Con la sua legge di bilancio per il 2026, Bayrou vorrebbe portare ora il deficit al 4,6 per cento, ma molte delle misure proposte (fra cui quella di abolire due giorni festivi) sono state rigettate dai partiti di opposizione. Intanto lo Stato sta continuando a spendere. Nel primo trimestre di quest’anno la differenza fra entrate e spese pubbliche era al 5,6 per cento, superando per ora l’obiettivo di deficit del 5,4 per cento che era stato fissato per il 2025 (che era comunque già più alto di quello richiesto dall’Unione).
Lo stallo politico e la conseguente incertezza stanno creando un problema aggiuntivo: prestare soldi alla Francia è diventato agli occhi degli investitori più rischioso. In questi casi aumentano i tassi di interesse sui titoli di stato, cioè quegli strumenti finanziari che servono proprio a prestare soldi agli stati e che rappresentano pezzetti del debito pubblico. Semplificando molto, gli investitori chiedono un compenso maggiore per accollarsi un rischio superiore.

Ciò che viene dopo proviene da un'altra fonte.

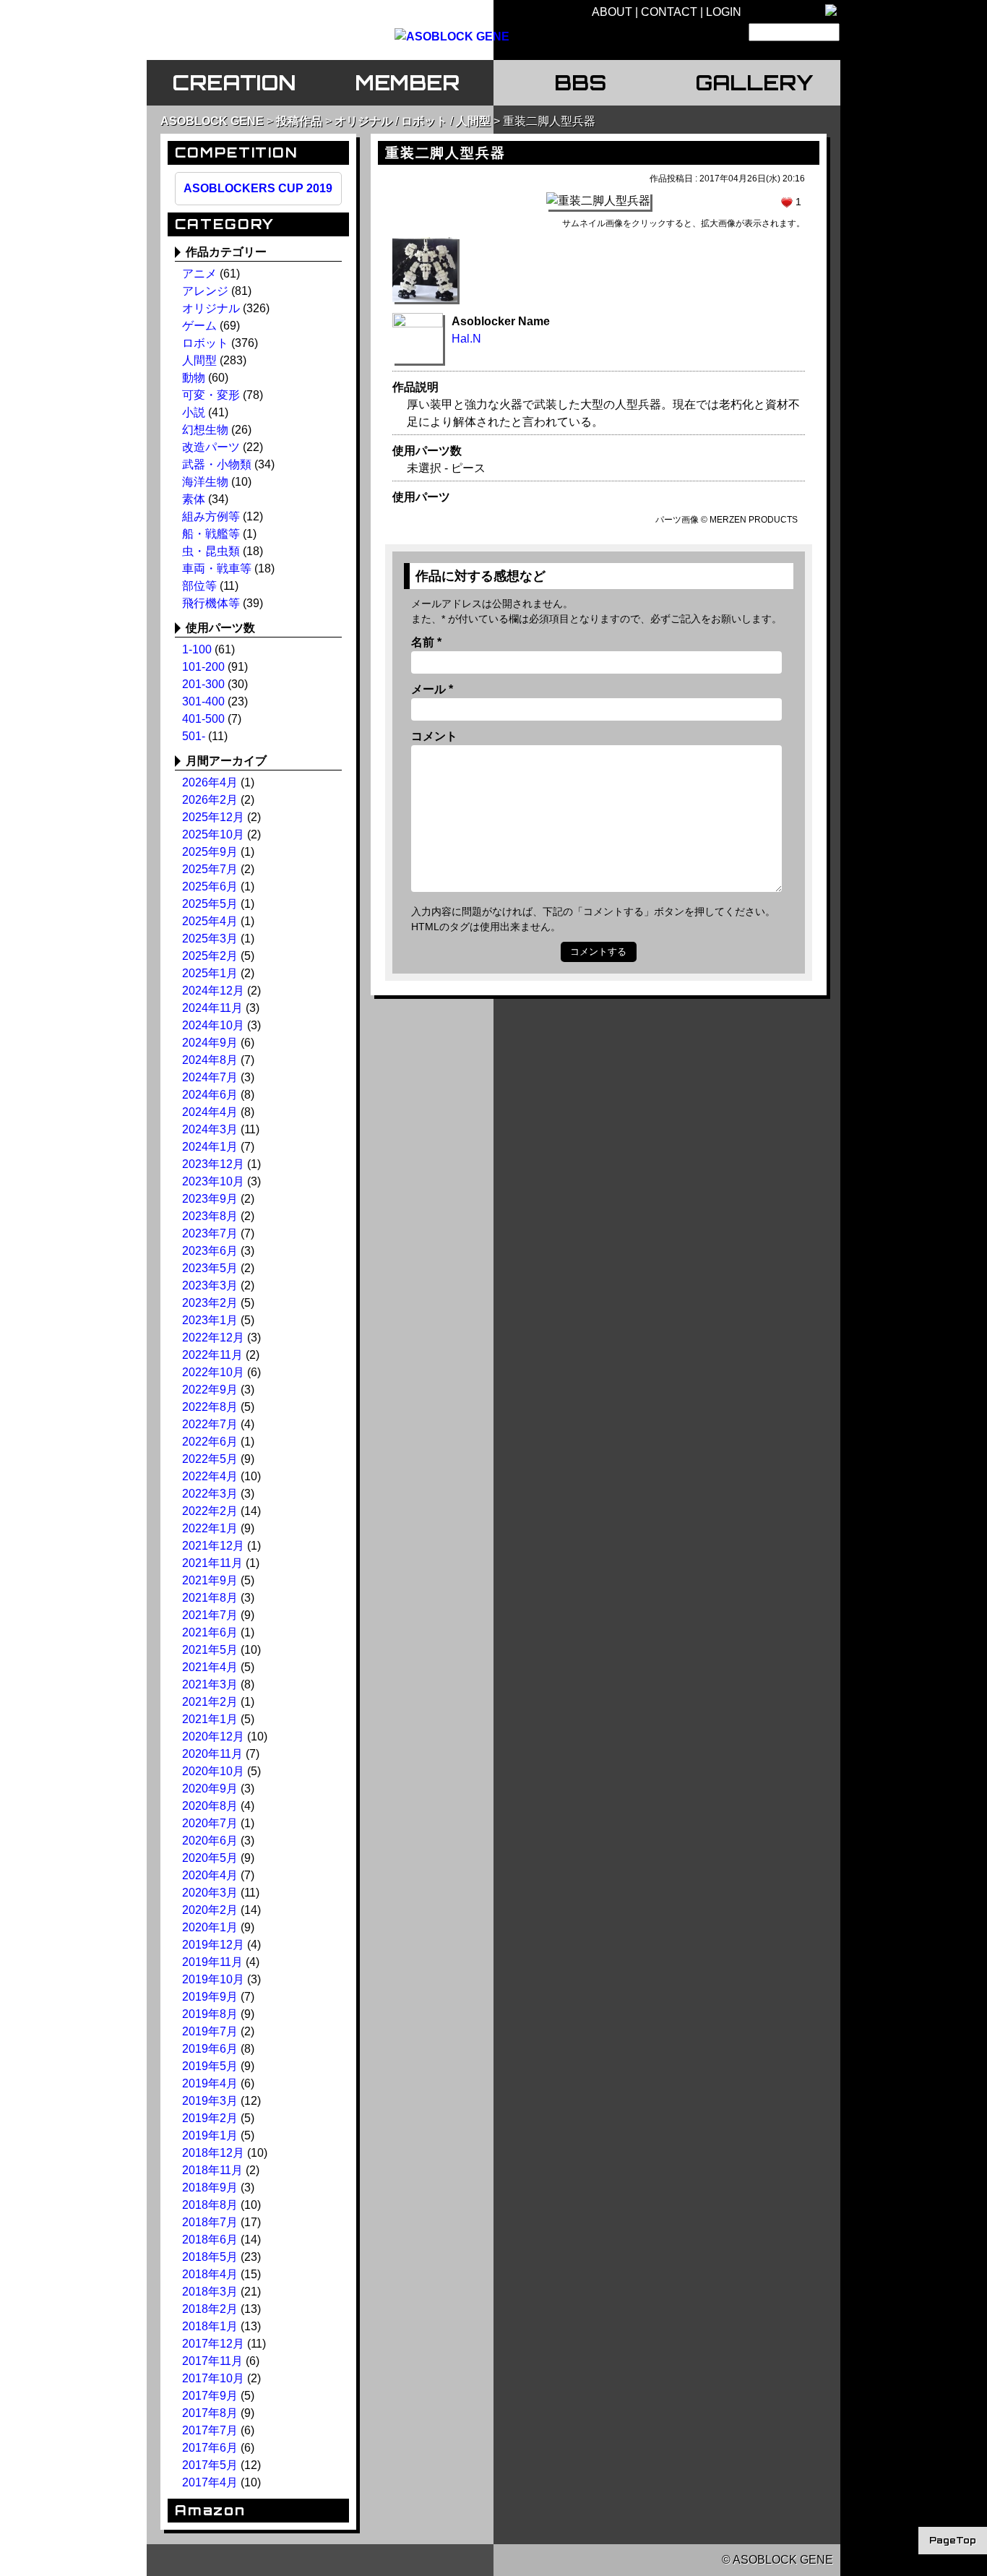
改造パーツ (211, 447)
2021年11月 (212, 1563)
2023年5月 (210, 1268)
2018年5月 (210, 2257)
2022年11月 (212, 1355)
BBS (580, 82)
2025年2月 (210, 956)
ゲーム (199, 325)
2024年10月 (213, 1025)
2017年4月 (210, 2482)
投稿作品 (299, 121)
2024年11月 (212, 1008)
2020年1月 (210, 1927)
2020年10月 (213, 1771)
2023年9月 (210, 1199)
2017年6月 (210, 2448)
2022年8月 (210, 1407)
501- (193, 736)
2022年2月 (210, 1511)
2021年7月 (210, 1615)
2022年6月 (210, 1441)
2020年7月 (210, 1823)
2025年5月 (210, 904)
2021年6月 (210, 1632)
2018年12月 (213, 2153)
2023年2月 (210, 1303)
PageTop (952, 2540)
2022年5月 (210, 1459)
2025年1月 (210, 973)
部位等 (199, 586)
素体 (193, 499)
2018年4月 (210, 2274)
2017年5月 (210, 2465)
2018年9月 (210, 2187)
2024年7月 (210, 1077)
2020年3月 (210, 1892)
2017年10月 (213, 2378)
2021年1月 (210, 1719)
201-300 (203, 684)
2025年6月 (210, 886)
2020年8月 (210, 1806)
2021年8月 (210, 1598)
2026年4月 (210, 782)
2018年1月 (210, 2326)
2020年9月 (210, 1788)
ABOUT (612, 12)
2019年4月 (210, 2083)
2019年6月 (210, 2049)
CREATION (234, 82)
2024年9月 (210, 1042)
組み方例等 (211, 516)
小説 (193, 412)
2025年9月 (210, 852)
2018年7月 (210, 2222)
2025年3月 (210, 938)
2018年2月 (210, 2309)
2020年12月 (213, 1736)
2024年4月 (210, 1112)
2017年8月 (210, 2413)
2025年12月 (213, 817)
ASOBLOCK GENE (212, 121)
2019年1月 (210, 2135)
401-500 (203, 719)
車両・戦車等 (216, 568)
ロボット (424, 121)
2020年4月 (210, 1875)
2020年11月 (212, 1754)
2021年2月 (210, 1702)
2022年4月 (210, 1476)
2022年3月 (210, 1493)
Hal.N (466, 338)
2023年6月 (210, 1251)
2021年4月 (210, 1667)
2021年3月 (210, 1684)
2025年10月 (213, 834)
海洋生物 (205, 482)
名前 (426, 642)
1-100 (197, 649)
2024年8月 (210, 1060)
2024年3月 (210, 1129)
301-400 (203, 701)
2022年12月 (213, 1337)
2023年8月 (210, 1216)
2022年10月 (213, 1372)
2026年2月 (210, 800)
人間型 (473, 121)
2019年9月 (210, 1997)
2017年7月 (210, 2430)
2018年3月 (210, 2291)
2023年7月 (210, 1233)
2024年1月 (210, 1147)
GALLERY (754, 82)
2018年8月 (210, 2205)
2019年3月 (210, 2101)
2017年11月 (212, 2361)
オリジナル (363, 121)
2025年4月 (210, 921)
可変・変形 (211, 395)
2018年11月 (212, 2170)
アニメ (199, 273)
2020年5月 (210, 1858)
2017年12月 (213, 2343)
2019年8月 (210, 2014)
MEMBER (407, 82)
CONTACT (669, 12)
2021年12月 (213, 1546)
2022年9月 (210, 1389)
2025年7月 (210, 869)
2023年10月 (213, 1181)
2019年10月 (213, 1979)
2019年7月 (210, 2031)
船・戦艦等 (211, 534)
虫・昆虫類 (211, 551)
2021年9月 (210, 1580)
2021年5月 (210, 1650)
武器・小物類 (216, 464)
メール (432, 689)
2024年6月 (210, 1095)
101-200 (203, 667)
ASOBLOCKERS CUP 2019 (258, 188)
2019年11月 (212, 1962)
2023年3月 (210, 1285)
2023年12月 (213, 1164)
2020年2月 (210, 1910)
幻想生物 (205, 430)
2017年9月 (210, 2396)
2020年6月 (210, 1840)
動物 (193, 378)
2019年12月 (213, 1945)
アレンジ (205, 291)
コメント (434, 736)
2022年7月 (210, 1424)
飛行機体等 (211, 603)
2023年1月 (210, 1320)
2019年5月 (210, 2066)
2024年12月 (213, 990)
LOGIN (723, 12)
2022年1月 (210, 1528)
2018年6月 (210, 2239)
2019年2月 (210, 2118)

Oggi il governo francese paga sul suo debito tassi di interesse maggiori di un anno fa, e oltretutto quasi uguali a quelli dello stato italiano: significa che per gli investitori la Francia è sostanzialmente affidabile come l’Italia, paese che storicamente non è mai stato considerato virtuoso. Era una condizione impensabile fino a poco tempo fa.
Nell’ultimo anno è aumentato anche lo spread con la Germania, cioè la differenza tra i tassi di interesse sui titoli francesi e quelli sui titoli tedeschi, considerati i più affidabili d’Europa e che rappresentano quindi il rischio nullo: prima delle elezioni europee di giugno del 2024 era intorno a 45 punti base, mentre in queste settimane è arrivato quasi a 80 punti.
È una situazione nel complesso piuttosto preoccupante, specialmente perché non sembra che possa risolversi presto. Anche se il governo dovesse cadere e venissero indette nuove elezioni non è detto che porterebbero a una composizione del parlamento meno frammentata, e quindi alla creazione di un governo più solido.
Allo stesso tempo però molti economisti ritengono infondati gli allarmi di Bayrou, soprattutto il rischio di finire sotto il controllo della troika. La Francia non è la Grecia, e soprattutto non è la Grecia di dieci anni fa: al culmine della crisi del debito, il tasso di interesse sui prestiti concessi al governo greco aveva superato il 16 per cento, l’economia greca era messa molto peggio di quella francese, anche a causa delle stesse richieste della troika, e il paese non aveva neanche una frazione della rispettabilità economica della Francia. Lo stesso Fondo Monetario Internazionale ha escluso che la Francia rischi di essere messa sotto la sua tutela.
Questo perché, di fatto, tutti hanno ancora molta fiducia nella solidità dell’economia francese. Nonostante il debito alto, le preoccupazioni sulla sua sostenibilità e l’instabilità politica, nessuno crede che la Francia possa realisticamente fallire e non ripagare i suoi debiti.
È anche il motivo per cui gli investitori non si sono ancora fatti prendere dal panico sui mercati finanziari e la Francia non ha problemi a trovarne di disposti a prestarle denaro quando ne ha bisogno. Lo scorso giugno il dipartimento che si occupa del debito pubblico ha raccolto altri 7,6 miliardi di euro, rimborsabili entro tre-dodici mesi. L’offerta (cioè i soldi che gli investitori erano disposti a prestare) era quattro volte superiore a quella di cui l’agenzia aveva bisogno.